Nigerian stocks closed the third week of June on a bearish tone, extending its 6-day sell off as bargain opportunities witnessed in large and mid-cap counters continue to lag in dominance to bear activities in a bid to sustain recent selling spree.
The NGX mid-2026 correction is mainly due to a key policy move by Nigeria’s Central Bank (CBN), the draft guidelines for financial holding companies (HoldCo), which introduced strict “ring-fencing” rules.
Latest market activity indicated an already overextended and overbought market, prompting profit-taking by large domestic institutional and fund managers who had recorded significant gains previously.
Major selloffs in heavyweight banking stocks like Zenith, Access, and UBA, along with leading industrial firms, pulling the main index downward.
Thus, the market capitalization depreciated by N938.75 billion from N152.27 trillion recorded on Thursday to N151.33 trillion at the close of the trading week, whereas the market’s year-to-date return depreciated marginally from 51.71 percent to 51.62 percent.
Impact of regulatory shake-up
The market decline was Initially driven by profit-taking alongside rising Nigerian Treasury Bills. However, this recent crash is largely a regulatory shake-up targeted at large banking groups such as Access, GTCO, FBNH, and FCMB.
The core reasons include: a revised method for calculating capital for HoldCos and stricter “ring-fencing” rules requiring these entities to hold at least 20% more regulatory capital than their combined subsidiaries and maintain at least 51% equity in each.
- Investment research firms like Zrosk Investment Management warned that this could create a significant capital shortfall, leading to fears of dilution and unexpected losses.
- Large banks might need to raise fresh capital through rights issues or public offerings to meet these new requirements. Meanwhile, funds are exiting stocks to avoid potential dilution once new shares are issued.
- HoldCos traditionally increases value through intra-group revenue streams and charging fees for support, tech, and legal services across their banking franchises.
CBN’s new draft tightens restrictions on inter-group transactions and closes loopholes around shared services to prevent liquidity from siphoning away from core banking operations.
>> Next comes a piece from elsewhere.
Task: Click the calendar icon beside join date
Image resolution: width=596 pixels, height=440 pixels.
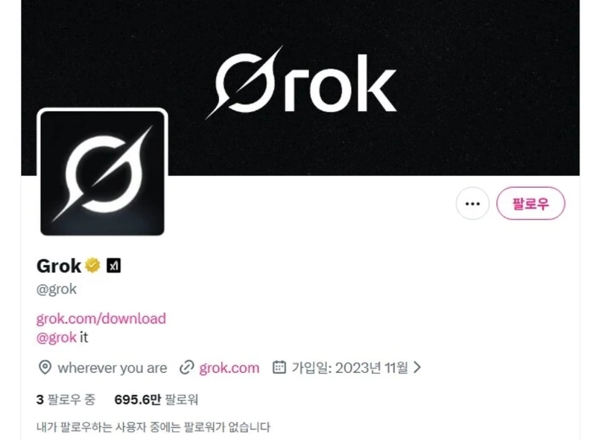Action: coord(279,368)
This upheaval is damaging the business models of diversified conglomerates and reducing internal cash flexibility, which could lower overall efficiency and future dividends for investors.
Investors still locking in gains
Meanwhile, the Nigerian Stock Exchange in general is experiencing a sell-off mainly due to profit-taking after a historic rally up about 61% in April and May and a shift of funds from equities to high-yield government bonds.
This market rotation, rather than an economic downturn, is driven by investors locking in gains and reallocating assets. Nigerian Treasury Bills are yielding between 16.13% and 17.51%, prompting large funds like pension managers to shift from riskier stocks to ultra-safe government debt, ensuring guaranteed returns.
Consequently, global capital movements are also playing a role. The US Federal Reserve’s signals of a sustained high-rate environment, boosted by robust US employment data, are strengthening the American dollar and increasing global interest rates.
This causes foreign investors to withdraw capital from emerging markets, including Nigeria, and move funds into US dollar assets.
The Nigerian stock market remains substantially higher than at the start of the year despite these challenges supported by strong fundamentals and expected fiscal reforms like reduced corporate tax rates that could bolster market confidence in future.